Kai no respondió. En lugar de eso, clavó la daga en el suelo, liberando una onda de energía que hizo temblar los cimientos de la torre. Los huesos de James resonaron con un lamento antiguo, y por un instante, vio sus caras—cientos de Jameses de ciclos pasados—superponerse en el aire. "No soy su Guardián", dijo, mientras el fragmento de espejo en su brazo comenzaba a sangrar luz. "Soy el eco de alguien que eligió recordarla… y eso basta".
Cronos-Liora-0 lanzó un aullido que destrozó los vitrales de tiempo que coronaban la cámara.
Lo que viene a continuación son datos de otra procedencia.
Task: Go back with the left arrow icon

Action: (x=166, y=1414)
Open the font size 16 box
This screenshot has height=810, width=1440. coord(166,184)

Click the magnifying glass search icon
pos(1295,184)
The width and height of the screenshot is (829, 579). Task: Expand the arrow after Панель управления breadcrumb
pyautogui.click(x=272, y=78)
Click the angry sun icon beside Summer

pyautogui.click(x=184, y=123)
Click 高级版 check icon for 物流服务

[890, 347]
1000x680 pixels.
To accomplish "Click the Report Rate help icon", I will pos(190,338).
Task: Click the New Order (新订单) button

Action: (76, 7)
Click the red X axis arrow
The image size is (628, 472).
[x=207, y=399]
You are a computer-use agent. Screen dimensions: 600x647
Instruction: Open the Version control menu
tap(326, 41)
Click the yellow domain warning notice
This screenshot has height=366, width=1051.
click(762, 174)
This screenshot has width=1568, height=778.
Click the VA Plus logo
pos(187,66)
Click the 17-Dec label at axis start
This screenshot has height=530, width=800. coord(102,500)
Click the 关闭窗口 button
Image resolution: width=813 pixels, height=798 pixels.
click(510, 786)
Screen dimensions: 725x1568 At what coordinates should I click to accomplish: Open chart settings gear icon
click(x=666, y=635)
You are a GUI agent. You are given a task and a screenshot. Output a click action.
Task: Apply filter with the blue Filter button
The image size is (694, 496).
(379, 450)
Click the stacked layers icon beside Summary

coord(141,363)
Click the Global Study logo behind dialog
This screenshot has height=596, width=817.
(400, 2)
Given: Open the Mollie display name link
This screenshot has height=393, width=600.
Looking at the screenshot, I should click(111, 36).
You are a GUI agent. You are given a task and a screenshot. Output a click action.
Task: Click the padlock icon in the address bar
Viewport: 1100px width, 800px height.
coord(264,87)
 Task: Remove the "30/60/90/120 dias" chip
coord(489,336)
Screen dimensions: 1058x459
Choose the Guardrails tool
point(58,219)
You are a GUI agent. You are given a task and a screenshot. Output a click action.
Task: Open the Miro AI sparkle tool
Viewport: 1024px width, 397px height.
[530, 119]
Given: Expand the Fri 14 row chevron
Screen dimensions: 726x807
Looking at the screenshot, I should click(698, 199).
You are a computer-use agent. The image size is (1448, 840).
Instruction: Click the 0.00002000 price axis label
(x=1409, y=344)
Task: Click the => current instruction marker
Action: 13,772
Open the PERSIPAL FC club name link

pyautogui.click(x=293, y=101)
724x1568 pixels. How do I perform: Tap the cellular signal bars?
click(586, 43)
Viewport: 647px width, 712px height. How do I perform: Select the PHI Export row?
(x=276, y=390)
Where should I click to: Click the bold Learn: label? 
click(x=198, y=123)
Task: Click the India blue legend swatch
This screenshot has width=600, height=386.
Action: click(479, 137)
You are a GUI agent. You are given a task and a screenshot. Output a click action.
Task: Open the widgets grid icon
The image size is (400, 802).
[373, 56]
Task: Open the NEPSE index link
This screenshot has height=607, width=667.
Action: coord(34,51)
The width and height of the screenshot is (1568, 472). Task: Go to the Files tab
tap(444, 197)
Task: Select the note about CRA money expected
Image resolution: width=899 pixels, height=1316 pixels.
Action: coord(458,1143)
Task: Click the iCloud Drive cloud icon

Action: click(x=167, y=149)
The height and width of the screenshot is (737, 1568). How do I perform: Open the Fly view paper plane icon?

Vidrios de siglos pasados llovieron como dagas, y de las grietas emergieron los Ecos Hambrientos—criaturas con bocas de engranajes y dedos de arena. Kai esquivó el primer ataque, pero una de las criaturas lo alcanzó en el hombro, sus dientes de relojería clavándose en su carne. El dolor fue distinto a todo lo conocido: no era físico, sino una ausencia. El Eco le robó el recuerdo de su primer encuentro con Clara, dejando solo un vacío nebuloso donde antes había una biblioteca en llamas, una mano extendida, una sonrisa que prometía complicidad.
"¿Kai?", había dicho ella, con voz que ahora era solo estática en su mente. "Samuel me habló de ti".
Rugió, no de dolor, sino de rabia, y apuñaló al Eco con la daga. La criatura se desintegró en una nube de números romanos, y el recuerdo regresó, pero corrupto—Clara tenía ojos vacíos, y Samuel yacía muerto a sus pies—. "Mentiras", tosió, mientras más Ecos se acercaban. "Sus mentiras no me romperán".
Fue entonces cuando Elvira apareció en el umbral, un fantasma de trenzas deshilachadas y pies ensangrentados. Aún vestía el delantal del orfanato de 2137, y el reloj-meteorito colgaba de su cuello como un amuleto maldito. Sus ojos, sin embargo, ya no eran los de una niña: brillaban con la amargura de mil Elviras fallidas. "Yo activaré el Reloj", dijo, mostrando las palmas llenas de ecuaciones grabadas con uñas. "Es mi deuda… y mi redención".
Kai intentó detenerla, pero ella corrió hacia el engranaje con una determinación que heló su sangre. Al tocar los huesos de James, el reloj-meteorito cobró vida, absorbiendo su energía vital como una esponja ávida. La piel de Elvira se transparentó, revelando venas de mercurio y huesos de cristal. "¡Detente!", gritó Kai, pero las palabras llegaron tarde. Con un suspiro que sonó a melodía de cuna, Elvira se desintegró en partículas doradas, su última sonrisa dirigida no a él, sino al recuerdo de un James que jamás existió.
"Dile a Clara…", susurró su voz desde la nada, "…que el roble siempre tuvo raíces".
El Último Reloj se activó con un estruendo que resonó en todas las eras. En 1946, Clara se desplomó bajo el roble cuántico, su cicatriz ardiendo como un sol en miniatura. En 3023, los androides colapsaron en calles inundadas de lágrimas de silicio, sus sistemas sobrecargados por el latido del tiempo. Kai, ahora de rodillas frente al engranaje monstruoso, sintió la verdad en sus huesos: el Reloj no marcaba horas, sino finales. Cada giro del péndulo borraba un fragmento de Clara, convirtiéndola en polvo de estrellas en algún rincón olvidado de la existencia.